Pixel coordinate grounding data
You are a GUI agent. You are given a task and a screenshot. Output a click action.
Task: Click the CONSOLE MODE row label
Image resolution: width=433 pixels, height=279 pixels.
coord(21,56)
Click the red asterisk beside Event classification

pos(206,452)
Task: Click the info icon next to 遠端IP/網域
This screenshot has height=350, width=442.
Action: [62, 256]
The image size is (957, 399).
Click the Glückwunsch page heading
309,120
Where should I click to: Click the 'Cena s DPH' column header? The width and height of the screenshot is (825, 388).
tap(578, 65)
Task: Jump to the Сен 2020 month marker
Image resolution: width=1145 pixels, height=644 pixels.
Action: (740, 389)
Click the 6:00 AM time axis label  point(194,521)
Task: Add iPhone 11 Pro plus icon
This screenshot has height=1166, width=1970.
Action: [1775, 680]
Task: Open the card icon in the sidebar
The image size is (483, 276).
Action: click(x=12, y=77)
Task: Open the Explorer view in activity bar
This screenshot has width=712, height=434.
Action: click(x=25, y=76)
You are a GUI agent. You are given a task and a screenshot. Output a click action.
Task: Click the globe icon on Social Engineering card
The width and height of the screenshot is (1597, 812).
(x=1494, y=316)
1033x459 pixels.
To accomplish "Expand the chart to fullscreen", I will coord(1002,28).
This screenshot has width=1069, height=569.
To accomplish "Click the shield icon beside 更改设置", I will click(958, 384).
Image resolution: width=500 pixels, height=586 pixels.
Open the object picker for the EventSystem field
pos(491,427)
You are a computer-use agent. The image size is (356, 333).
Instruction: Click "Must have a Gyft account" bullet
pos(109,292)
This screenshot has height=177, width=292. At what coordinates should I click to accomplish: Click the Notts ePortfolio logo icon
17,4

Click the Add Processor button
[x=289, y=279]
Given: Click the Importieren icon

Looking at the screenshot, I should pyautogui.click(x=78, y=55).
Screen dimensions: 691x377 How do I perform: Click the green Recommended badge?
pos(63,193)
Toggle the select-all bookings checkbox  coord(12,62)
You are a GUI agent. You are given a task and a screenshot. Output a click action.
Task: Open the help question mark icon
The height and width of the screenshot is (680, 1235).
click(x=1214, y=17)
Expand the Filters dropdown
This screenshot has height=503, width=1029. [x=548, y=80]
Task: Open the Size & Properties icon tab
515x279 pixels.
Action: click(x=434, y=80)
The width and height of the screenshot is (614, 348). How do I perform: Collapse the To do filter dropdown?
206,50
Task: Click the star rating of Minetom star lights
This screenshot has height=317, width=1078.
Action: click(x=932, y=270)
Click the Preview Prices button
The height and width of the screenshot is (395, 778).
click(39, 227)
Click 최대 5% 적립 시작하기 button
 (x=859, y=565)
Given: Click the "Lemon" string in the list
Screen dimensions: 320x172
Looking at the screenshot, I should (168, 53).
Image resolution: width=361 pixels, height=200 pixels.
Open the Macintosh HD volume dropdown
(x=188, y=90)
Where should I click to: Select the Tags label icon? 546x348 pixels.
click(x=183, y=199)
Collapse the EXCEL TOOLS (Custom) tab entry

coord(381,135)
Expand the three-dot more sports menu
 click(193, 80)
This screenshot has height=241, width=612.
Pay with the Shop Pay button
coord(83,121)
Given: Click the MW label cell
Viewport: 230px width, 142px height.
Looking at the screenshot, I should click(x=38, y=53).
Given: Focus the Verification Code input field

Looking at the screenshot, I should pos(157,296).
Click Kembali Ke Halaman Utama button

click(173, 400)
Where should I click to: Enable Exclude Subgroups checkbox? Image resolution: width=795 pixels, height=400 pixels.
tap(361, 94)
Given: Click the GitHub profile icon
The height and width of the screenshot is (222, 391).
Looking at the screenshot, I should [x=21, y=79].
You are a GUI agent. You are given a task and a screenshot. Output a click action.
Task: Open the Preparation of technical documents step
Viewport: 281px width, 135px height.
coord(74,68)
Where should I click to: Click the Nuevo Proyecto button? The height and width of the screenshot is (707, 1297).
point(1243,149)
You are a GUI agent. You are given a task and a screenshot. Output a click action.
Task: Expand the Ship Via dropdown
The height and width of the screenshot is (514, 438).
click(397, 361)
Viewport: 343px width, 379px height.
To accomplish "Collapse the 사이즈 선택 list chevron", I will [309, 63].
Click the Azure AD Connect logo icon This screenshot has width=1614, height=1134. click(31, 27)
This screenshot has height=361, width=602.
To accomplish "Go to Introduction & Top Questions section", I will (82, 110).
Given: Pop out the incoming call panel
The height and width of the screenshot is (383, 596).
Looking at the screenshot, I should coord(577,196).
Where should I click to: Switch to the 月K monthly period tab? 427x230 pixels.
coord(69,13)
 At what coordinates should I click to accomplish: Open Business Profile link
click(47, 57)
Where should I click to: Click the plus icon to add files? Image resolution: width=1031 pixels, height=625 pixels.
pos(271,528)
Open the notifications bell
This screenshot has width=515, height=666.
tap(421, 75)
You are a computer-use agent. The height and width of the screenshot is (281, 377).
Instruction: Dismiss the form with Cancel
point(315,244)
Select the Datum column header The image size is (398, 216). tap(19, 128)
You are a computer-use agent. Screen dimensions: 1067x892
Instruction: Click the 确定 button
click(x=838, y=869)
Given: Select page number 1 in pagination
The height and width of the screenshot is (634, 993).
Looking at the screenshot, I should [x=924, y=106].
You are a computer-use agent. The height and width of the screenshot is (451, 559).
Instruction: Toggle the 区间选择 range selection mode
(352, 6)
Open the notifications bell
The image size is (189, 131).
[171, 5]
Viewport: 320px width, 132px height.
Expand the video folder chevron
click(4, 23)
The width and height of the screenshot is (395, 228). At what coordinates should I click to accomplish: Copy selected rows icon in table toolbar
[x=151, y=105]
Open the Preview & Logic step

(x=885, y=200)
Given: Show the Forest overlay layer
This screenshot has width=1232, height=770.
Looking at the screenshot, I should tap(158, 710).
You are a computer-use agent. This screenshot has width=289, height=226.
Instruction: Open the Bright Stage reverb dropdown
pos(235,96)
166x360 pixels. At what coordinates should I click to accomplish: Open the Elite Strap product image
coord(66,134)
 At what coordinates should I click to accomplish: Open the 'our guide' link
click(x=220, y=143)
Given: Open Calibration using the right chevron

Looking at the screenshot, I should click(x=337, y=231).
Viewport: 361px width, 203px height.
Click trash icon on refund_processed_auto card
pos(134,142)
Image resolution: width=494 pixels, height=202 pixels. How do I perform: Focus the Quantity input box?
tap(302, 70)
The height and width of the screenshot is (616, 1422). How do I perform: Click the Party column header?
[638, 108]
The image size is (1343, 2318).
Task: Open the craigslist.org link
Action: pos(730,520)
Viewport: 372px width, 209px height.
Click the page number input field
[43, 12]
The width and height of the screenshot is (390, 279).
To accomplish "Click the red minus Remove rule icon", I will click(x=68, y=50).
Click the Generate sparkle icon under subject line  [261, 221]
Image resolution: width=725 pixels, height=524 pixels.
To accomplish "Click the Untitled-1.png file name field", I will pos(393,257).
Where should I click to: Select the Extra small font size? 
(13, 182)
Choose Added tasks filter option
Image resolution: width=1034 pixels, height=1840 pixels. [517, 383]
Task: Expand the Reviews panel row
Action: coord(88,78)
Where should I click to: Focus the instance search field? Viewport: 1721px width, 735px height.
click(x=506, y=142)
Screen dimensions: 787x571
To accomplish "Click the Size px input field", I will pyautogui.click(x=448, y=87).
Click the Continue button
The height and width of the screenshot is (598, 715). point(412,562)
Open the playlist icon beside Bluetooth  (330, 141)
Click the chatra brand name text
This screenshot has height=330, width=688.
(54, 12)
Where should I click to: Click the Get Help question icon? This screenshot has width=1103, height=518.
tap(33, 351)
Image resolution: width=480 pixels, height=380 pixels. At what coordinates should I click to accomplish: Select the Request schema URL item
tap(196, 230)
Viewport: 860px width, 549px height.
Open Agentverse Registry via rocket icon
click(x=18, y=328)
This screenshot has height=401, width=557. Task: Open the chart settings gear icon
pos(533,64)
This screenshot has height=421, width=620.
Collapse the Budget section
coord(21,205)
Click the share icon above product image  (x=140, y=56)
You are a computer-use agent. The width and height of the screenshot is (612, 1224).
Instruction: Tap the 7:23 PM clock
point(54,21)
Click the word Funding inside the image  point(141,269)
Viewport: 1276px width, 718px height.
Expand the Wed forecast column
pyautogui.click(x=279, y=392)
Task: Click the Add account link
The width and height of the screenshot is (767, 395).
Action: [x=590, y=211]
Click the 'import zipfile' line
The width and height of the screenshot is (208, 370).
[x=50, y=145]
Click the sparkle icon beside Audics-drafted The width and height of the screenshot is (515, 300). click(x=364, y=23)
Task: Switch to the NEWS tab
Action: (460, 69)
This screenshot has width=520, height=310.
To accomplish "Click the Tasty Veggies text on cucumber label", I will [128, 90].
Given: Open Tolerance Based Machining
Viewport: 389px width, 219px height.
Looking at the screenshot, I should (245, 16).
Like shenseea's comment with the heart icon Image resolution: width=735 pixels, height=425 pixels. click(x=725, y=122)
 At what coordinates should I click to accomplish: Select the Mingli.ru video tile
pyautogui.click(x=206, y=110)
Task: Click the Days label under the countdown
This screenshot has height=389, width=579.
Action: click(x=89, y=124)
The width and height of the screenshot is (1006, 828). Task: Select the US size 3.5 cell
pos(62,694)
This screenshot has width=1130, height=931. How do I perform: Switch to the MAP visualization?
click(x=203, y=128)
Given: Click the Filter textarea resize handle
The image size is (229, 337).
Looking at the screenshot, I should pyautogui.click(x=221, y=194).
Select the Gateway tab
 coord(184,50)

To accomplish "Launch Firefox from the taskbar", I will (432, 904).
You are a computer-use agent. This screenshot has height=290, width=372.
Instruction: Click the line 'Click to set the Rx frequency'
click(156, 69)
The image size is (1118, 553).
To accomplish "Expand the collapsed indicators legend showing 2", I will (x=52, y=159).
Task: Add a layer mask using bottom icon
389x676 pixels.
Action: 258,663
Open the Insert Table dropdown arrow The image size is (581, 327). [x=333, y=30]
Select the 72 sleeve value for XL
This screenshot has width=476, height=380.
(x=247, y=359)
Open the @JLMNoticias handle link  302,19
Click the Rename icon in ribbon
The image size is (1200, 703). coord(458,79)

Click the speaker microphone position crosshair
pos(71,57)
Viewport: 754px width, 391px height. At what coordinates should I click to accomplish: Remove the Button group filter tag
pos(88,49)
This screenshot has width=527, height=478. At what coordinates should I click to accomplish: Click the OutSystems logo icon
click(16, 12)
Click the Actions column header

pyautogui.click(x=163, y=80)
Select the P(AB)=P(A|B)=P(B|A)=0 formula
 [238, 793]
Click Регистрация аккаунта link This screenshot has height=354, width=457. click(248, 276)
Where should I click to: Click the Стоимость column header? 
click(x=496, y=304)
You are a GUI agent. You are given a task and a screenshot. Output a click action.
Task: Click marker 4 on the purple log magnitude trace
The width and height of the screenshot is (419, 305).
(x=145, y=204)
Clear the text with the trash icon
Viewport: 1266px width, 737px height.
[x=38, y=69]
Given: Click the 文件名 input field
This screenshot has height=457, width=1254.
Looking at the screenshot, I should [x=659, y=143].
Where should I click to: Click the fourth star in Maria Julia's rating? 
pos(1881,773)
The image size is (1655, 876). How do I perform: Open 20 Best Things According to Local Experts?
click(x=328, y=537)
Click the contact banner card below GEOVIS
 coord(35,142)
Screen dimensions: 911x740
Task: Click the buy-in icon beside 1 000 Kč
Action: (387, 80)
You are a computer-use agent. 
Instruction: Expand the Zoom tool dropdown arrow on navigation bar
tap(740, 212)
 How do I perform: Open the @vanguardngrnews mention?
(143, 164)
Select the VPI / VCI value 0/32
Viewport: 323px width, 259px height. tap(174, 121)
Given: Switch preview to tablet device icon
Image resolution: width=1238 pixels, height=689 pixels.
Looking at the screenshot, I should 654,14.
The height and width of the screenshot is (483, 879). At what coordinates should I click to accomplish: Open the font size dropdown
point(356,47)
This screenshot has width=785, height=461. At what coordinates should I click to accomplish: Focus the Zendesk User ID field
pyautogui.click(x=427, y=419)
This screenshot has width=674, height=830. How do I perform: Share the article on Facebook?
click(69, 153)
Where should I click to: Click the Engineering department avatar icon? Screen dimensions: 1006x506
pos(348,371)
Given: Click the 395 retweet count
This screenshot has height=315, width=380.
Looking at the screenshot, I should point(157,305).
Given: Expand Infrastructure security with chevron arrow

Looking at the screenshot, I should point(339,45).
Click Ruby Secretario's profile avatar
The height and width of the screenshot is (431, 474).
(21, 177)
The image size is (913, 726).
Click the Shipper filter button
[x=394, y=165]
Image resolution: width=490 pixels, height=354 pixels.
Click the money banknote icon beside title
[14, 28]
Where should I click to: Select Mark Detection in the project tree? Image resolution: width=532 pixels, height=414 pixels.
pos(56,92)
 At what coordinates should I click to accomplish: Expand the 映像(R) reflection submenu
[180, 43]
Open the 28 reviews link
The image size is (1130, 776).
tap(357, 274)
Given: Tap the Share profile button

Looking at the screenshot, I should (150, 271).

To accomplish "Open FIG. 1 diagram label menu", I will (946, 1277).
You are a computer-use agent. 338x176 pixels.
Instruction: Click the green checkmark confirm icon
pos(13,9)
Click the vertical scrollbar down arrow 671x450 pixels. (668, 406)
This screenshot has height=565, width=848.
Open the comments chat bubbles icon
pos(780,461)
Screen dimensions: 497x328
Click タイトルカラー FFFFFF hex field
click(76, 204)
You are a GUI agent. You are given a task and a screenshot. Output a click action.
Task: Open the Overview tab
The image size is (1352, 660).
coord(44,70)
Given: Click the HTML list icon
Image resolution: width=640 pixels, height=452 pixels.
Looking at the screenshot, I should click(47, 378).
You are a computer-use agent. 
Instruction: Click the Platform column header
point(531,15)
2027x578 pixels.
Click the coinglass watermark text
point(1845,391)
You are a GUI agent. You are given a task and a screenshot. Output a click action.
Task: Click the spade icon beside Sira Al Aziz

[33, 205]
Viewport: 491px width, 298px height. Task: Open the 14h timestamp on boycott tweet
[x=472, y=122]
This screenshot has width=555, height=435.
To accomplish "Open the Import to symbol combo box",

> **ABOUT THIS TASK**: Count how many lines above include the word "will" and answer with that figure only.

> **SOLUTION**: 11